Por interferência da Rhodia, foi preciso alterar os planos. Como cada eliminatória seria precedida por um desfile de moda organizado pela marca, interessava à Rhodia levar o festival para outras praças, incluindo capitais. Assim, optou-se por um formato itinerante, com eliminatórias no Guarujá (a primeira, em atenção a Solano), em São Paulo (no auditório da TV Excelsior), e em Petrópolis (no Hotel Quitandinha). A final aconteceria na noite de 6 de abril de 1965, no auditório da TV Excelsior, no Rio de Janeiro.

Entre as 1.290 canções inscritas, seriam garimpadas pelo júri 36 para as três eliminatórias, 12 canções por noite. A grande final consagrou “Arrastão“, de Edu Lobo e Vinícius de Moraes, numa irrepreensível interpretação de Elis Regina. A cantora então era uma menina de 19 anos recém-chegada de Porto Alegre, que ainda foi premiada com o troféu Berimbau de Ouro de melhor intérprete.

“Arrastão” reunia os principais elementos que viriam a caracterizar as canções de festival e transformá-las quase num gênero musical específico. Como se comprovaria ao longo dos anos seguintes, a canção bem sucedida precisava ter uma letra que transmitisse alguma mensagem sociocultural ou política; uma mensagem capaz de seduzir os ouvintes e transformá-los em torcedores. Uma melodia capaz de ser assimilada e acompanhada em coro pela plateia, ou que pelo menos a empolgasse. Um arranjo contagiante e surpreendente, apoiado em “sacadas” de efeito como alterações no tempo, no andamento ou na instrumentação, que levantasse a plateia, a ponto de arrancar aplausos ou gritos histéricos no meio de sua execução. E, finalmente, uma interpretação peculiar, teatral, que evidenciasse o carisma do intérprete e sua empatia com o público.

Tudo isso estava sintetizado em “Arrastão”. A realidade de uma comunidade de pescadores sob a ótica poética e engajada de Vinícius de Moraes. A influência de Caymmi no híbrido de samba e marcha-rancho com inspiração jazzística de Edu Lobo. O arranjo virtuoso que combinava o suspense da primeira parte (“Ê, tem jangada no mar/ ê, hoje tem arrastão…”), com o lirismo da segunda (“Minha Santa Bárbara/ me abençoais…”), para culminar na desdobrada vibrante do compasso na entrada da segunda execução do refrão (“Pra mim/ valha-me Deus, Nosso Senhor do Bonfim…”).
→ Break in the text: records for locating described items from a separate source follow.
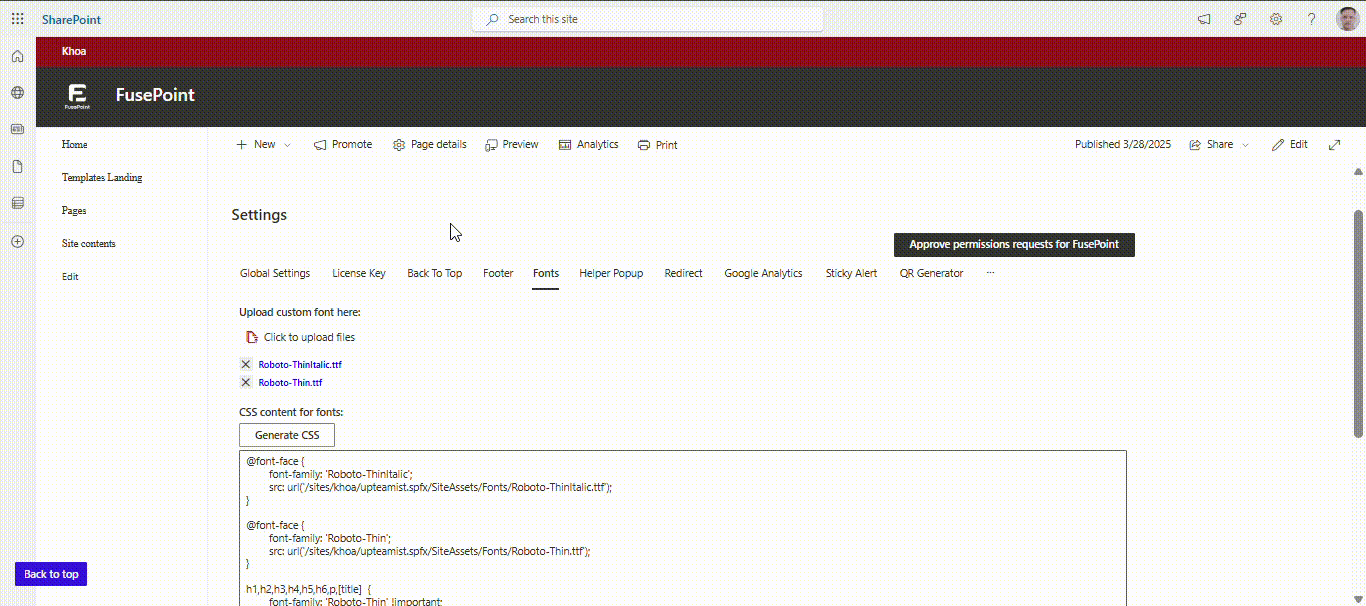This screenshot has width=1366, height=606.
Task: Click the FusePoint site logo
Action: coord(77,96)
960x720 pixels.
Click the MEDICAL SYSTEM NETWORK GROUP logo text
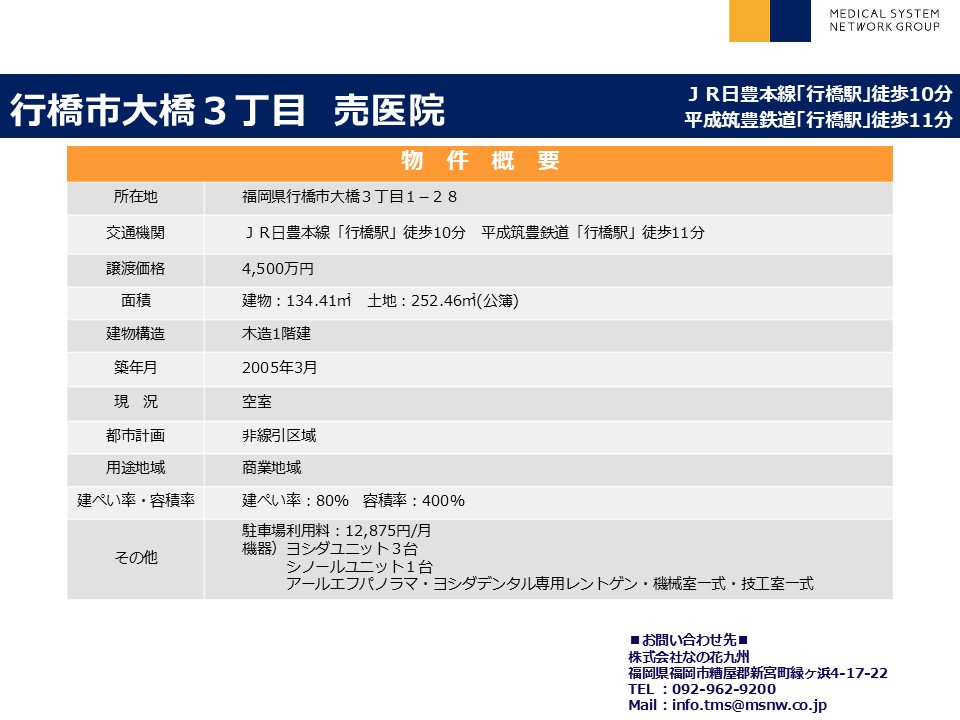tap(884, 20)
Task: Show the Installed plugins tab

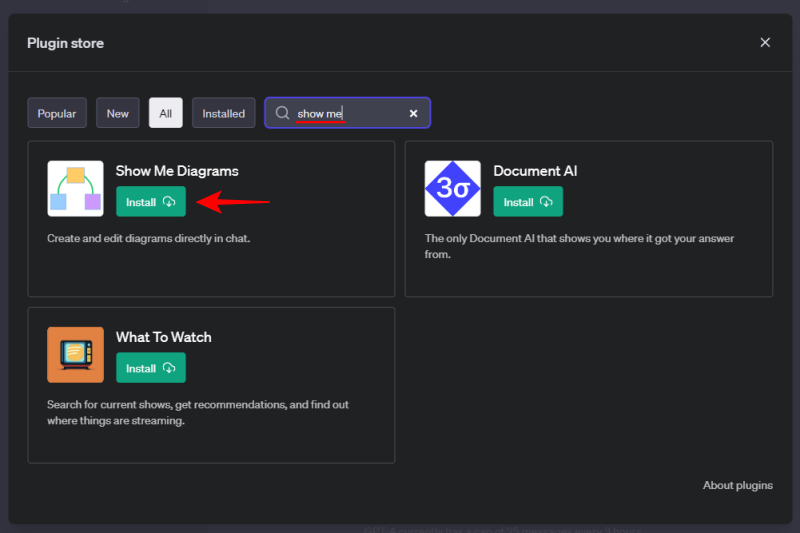Action: click(223, 113)
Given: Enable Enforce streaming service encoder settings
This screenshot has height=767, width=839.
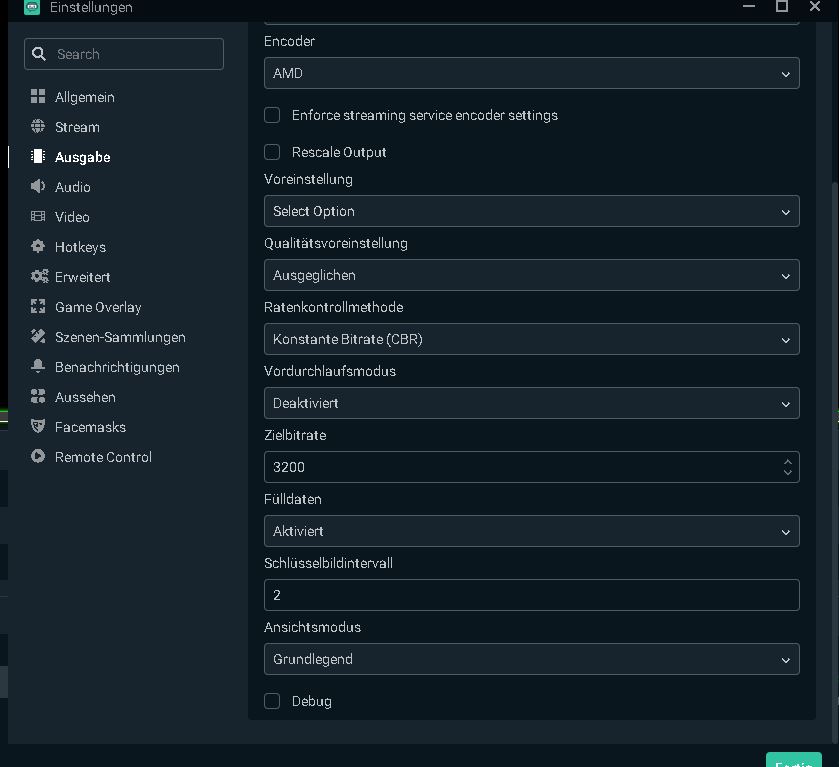Looking at the screenshot, I should tap(272, 115).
E, finalmente, a presença cênica da Pimentinha, instruída pelo bailarino Lennie Dale a agitar os braços para trás. Já no dia seguinte ao show, essa atuação lhe rendeu na imprensa o apelido de “Hélice Regina”, numa referência ao movimento de hélice que seus braços pareciam fazer. O sucesso de Elis fez com que a TV Record a contratasse, para apresentar o programa O Fino da Bossa, tornando-a a artista mais bem paga da TV brasileira.
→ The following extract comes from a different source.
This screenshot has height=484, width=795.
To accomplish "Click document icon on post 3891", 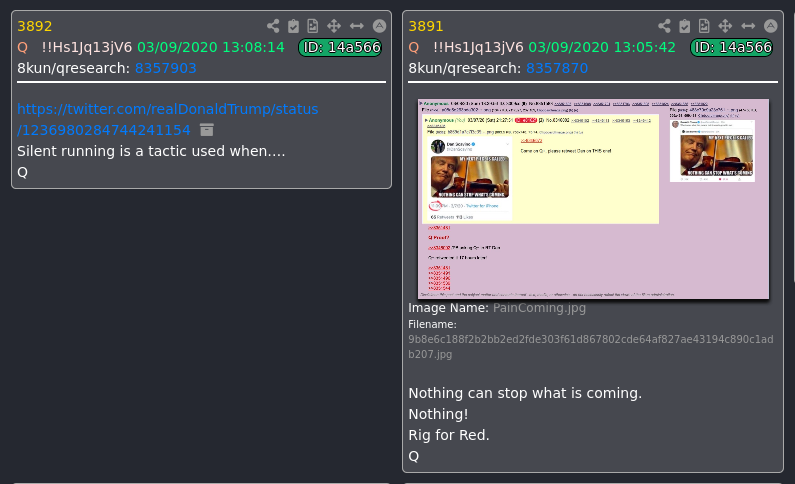I will coord(704,26).
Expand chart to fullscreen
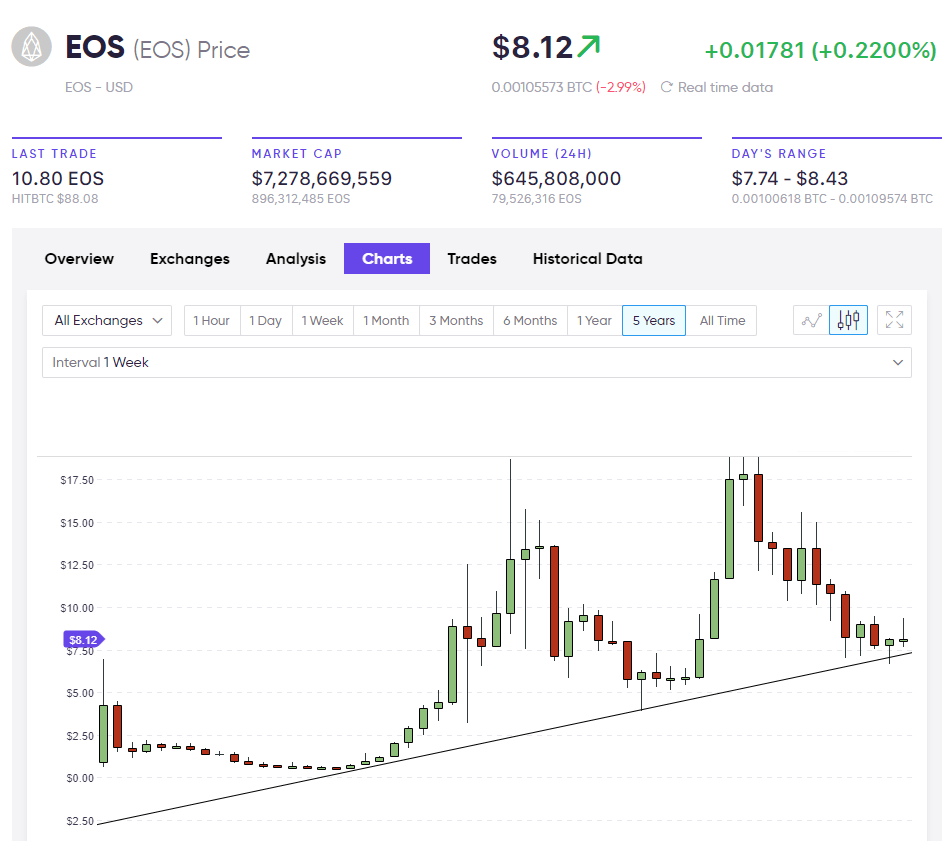This screenshot has height=841, width=952. (894, 320)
Naquele ano de 1966, enquanto a TV Excelsior fazia seu segundo e último festival, quase sem repercussão — e caminhava a passos rápidos para a falência, consumada em 1970 — a Record promovia a consagração do formato e o levava a um nível inédito de profissionalismo e repercussão. Conhecidos simplesmente como “Festivais da Record”, eles marcariam época na TV, fazendo com que, ainda em 1966, a audiência do canal batesse a da Excelsior e a da Tupi, e ajudariam a instituir o gênero MPB, expressão não usada até então.

Festivais da Record

Em apenas quatro edições, de 1966 a 1969, os Festivais da Record transformaram a música brasileira e cristalizaram dois dos gêneros musicais mais relevantes do século XX: as canções de protesto e o tropicalismo. Também desempenharam um papel sem precedentes na modernização da música popular brasileira. Ajudaram no processo de superação de rusgas anacrônicas como a campanha contra o uso de guitarras elétricas, empreendida até 1968 por setores da sociedade, e contribuíram para a valorização dos diferentes aspectos constitutivos da canção, da letra à melodia, do arranjo à interpretação.
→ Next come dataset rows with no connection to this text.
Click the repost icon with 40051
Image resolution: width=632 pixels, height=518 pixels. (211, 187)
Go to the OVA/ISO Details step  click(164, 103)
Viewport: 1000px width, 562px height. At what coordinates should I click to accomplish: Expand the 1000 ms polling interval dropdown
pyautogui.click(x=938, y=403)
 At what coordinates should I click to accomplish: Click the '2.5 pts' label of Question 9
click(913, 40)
As duas primeiras edições foram especialmente revolucionárias. A primeira, em 1966, recebeu 2.635 inscrições e promoveu pelo menos dois monstros sagrados da MPB: o cantor Jair Rodrigues e o compositor Geraldo Vandré. “Disparada“, música de Vandré e Théo de Barros defendida por Jair, dividiu o primeiro prêmio com “A Banda“, marchinha de Chico Buarque interpretada por Nara Leão. Sua letra viril e emocionante, acoplada a uma harmonia com raízes sertanejas executada com perfeição pelo Quarteto Novo (num arranjo regional que incluía até o uso de uma queixada de burro), envolveu o público de tal maneira que até Chico Buarque, o adversário, passou a defendê-la.

No dia da grande final, a imprensa noticiava a polarização entre as duas favoritas. Segundo uma piada corrente na época, o Brasil se dividia entre duas espécies: os bandidos e os disparatados, em referência aos títulos das duas canções. E Chico, para desespero da produção, fez circular pelos bastidores o aviso de que não receberia o prêmio sozinho. “A Banda” tinha suas qualidades, mas “Disparada” era superior, ele dizia.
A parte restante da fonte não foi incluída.